The game was developed using Unreal Engine 4, and the first episode was scheduled for release in November 2013. However, development was put on hold around September 2013, due to disagreements within Lukewarm Media about the project's large scope and the direction of the Primal Carnage series. Circle 5 Studios subsequently took over the series and instead released Primal Carnage: Extinction, an update and sequel to the original game, in 2015.

==Story==
Primal Carnage: Genesis would serve as a prequel to Primal Carnage, taking place on an island featured in the original game. The prequel would be story-driven and would focus on the island's genetically engineered dinosaurs, including their creation and subsequent escape. The player would take on the role of an unnamed staff member who travels to the island and later witnesses its descent into chaos as the dinosaurs escape. Rather than cinematic cutscenes, the storyline would gradually unfold through minimal information presented to the player, who would be left to deduce what is happening. Environmental changes, such as broken dinosaur fencing, would convey hints about the storyline, as would basic dialogue spoken by non-playable characters.

==Gameplay==
Gameplay would differ significantly compared to Primal Carnage, which plays as an asymmetrical multiplayer game. Unlike the original game, Primal Carnage: Genesis would only feature a single-player mode. It was planned as a survival and first-person shooter game with puzzle-solving elements. Stealth and exploration would be necessary to get past certain areas where weapons would be ineffective or in low supply.

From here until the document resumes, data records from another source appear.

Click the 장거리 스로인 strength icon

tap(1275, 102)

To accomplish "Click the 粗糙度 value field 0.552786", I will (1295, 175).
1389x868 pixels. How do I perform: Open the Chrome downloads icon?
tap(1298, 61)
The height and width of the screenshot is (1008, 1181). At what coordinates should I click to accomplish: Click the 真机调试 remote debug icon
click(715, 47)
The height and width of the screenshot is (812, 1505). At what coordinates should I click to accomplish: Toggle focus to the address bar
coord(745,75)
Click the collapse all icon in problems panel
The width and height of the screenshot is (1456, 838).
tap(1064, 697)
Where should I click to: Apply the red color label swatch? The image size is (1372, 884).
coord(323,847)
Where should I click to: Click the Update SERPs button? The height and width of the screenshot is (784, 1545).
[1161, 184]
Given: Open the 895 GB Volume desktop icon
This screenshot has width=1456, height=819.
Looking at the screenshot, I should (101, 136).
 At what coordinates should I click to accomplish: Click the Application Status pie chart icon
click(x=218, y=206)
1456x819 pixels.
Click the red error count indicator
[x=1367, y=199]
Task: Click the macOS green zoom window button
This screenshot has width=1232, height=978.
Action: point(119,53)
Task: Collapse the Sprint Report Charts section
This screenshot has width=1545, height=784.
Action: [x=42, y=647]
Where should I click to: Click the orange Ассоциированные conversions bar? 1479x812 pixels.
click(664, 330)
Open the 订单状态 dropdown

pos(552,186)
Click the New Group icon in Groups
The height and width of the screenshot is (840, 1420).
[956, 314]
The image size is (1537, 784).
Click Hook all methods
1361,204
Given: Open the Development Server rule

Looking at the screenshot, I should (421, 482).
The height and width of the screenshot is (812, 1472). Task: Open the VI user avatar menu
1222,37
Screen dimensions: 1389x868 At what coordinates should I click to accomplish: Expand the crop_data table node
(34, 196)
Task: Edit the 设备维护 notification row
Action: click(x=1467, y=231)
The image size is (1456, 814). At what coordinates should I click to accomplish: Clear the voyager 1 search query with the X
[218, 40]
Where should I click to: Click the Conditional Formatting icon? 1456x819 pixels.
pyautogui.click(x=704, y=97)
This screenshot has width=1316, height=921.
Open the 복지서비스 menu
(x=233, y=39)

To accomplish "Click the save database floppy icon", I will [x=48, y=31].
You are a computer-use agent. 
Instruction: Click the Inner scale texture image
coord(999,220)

The game would be divided into four episodes, each one with two or three unique game features. One aspect of the game would have the player hack into security panels, by playing a mini-game using the touch pad of the PlayStation 4 controller. Enemies would include raptors, Triceratops, Kaprosuchus, and a Tyrannosaurus which would be encountered in a boss battle. The number of dinosaurs would increase with each episode. Locations on the island would include jungles, swamps, and valleys.

==Development==
Lukewarm Media had considered releasing the original Primal Carnage for the PlayStation 3, but dropped such plans upon learning of the upcoming PlayStation 4, eventually deciding to release an entirely new game on the console. Lukewarm Media announced Primal Carnage: Genesis in March 2013. It was one of the first indie games to be announced for the PlayStation 4. A Microsoft Windows version was also expected.

The game was developed using Unreal Engine 4. Gameplay was inspired by games such as Trespasser, Dear Esther, and Far Cry 3. Lukewarm Media chose the episodic format in part because it allowed for each installment to end on a cliffhanger event. It would also allow suggested fan feedback, such as gameplay features or new dinosaurs, to be worked into subsequent episodes. Ashton Andersen, a co-founder of Lukewarm Media, also said that an episodic release would be cheaper for players and would help to avoid the possibility of them "regretting paying $60 for a game they got bored with or didn't get around to finishing".

The first episode had been scheduled for publication in November 2013, alongside the release of the PlayStation 4. However, there were disagreements within Lukewarm Media about the direction of the Primal Carnage series, with some deeming Genesis too large in scope for the company to handle. Development was put on hold around September 2013. Lukewarm Media publicly announced in May 2014 that the project was on the backburner while the company focused primarily on improving the original Primal Carnage game. By that point, Andersen had already left the company on bad terms to start his own development studio. Because of the split, he said that the rights to the Primal Carnage property were a complicated situation.

Circle 5 Studios subsequently took over the series. The company consisted of a modding community dedicated to the original 2012 game. The studio did not resume development of Primal Carnage: Genesis, viewing it as too ambitious for the team. Instead, Circle 5 completed the original game's update, which was released as Primal Carnage: Extinction in 2015. Development on Primal Carnage: Genesis remained on hold, with the company open to reviving the project if Extinction should prove to be successful. Genesis remains unreleased.